While the quarterly revenues have remained a little lumpy, they have managed to grow it in double digits on a Y-o-Y basis.
Peaking into the future
In a recent article, we published about NFTs. With a lot of global mainstream artists embracing this new digital ‘token’ to provide exclusive access to their content, it does give a big layer of optionality for music labels (owing to their massive catalogue).
As the space heats up, telcos will strive to augment their product offering better through interesting bundling combinations (already seen with video OTT) and global labels will be vying for a share of the Indian pie.
The French record label Believe bought out Venus a few years back and renamed the label as Ishtar in the year 2019.

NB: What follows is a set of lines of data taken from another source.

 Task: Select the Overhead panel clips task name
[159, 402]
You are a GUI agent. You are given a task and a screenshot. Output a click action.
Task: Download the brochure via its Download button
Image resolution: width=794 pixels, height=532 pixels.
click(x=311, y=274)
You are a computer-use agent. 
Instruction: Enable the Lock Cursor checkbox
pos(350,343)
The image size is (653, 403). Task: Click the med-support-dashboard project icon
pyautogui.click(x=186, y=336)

Will Indians be paying for music?
Here’s a small nugget from The Tips Q3FY21 concall. Do let us know what you think.
“I think subscription is increasing much and all the OTT players who are there and if you are using any apps, they are showing so many ads nowadays so one gets irritated. So what you do is that paying Rs 50-100 is not a problem, so you pay that. So subscription is really increasing too much and going ahead it will increase much more that’s the estimate. And subscription numbers are going to increase big time. You can see the 2020 reports by FICCI that subscription generated is 9.1% and by 2024 it will become 31%. So I think it’s going to be big. According to me, please think like this, Netflix (NASDAQ: NFLX ), Amazon (NASDAQ: AMZN ), Disney, all these video apps, every single app charges you money and you are paying them happily. Once upon a time in the TV industry, we used to take cable connection but then we had to take Tata Sky, and in Tata Sky how the numbers were shooting up. Even in this business also within 2-3 years, it will see a very-very huge jump. Everybody will pay and in India 20 crores to 30 crores people have the capacity to pay Rs. 90 to 100 in a month.

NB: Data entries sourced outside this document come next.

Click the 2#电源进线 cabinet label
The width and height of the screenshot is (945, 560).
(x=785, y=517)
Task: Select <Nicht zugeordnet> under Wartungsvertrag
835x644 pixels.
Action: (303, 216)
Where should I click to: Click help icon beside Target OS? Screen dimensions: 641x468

Once upon a time like Raaz was my last hit film I sold 1 crore 25 lakh tapes and at that time the cassette price was Rs. 40 and as far as I remember every customer used to buy 5 to 6 cassettes of superhit films even if he was very poor, he also wanted to listen to music. You think like this that previously even if a poor person could spend Rs. 200-300, I am talking this 20 years back so Rs. 200-300 at that time is today’s Rs. 1000. According to me subscription will be very big, you please think and try to put some rough numbers, 10 crores people will spend Rs. 1000 so how big will be the money.”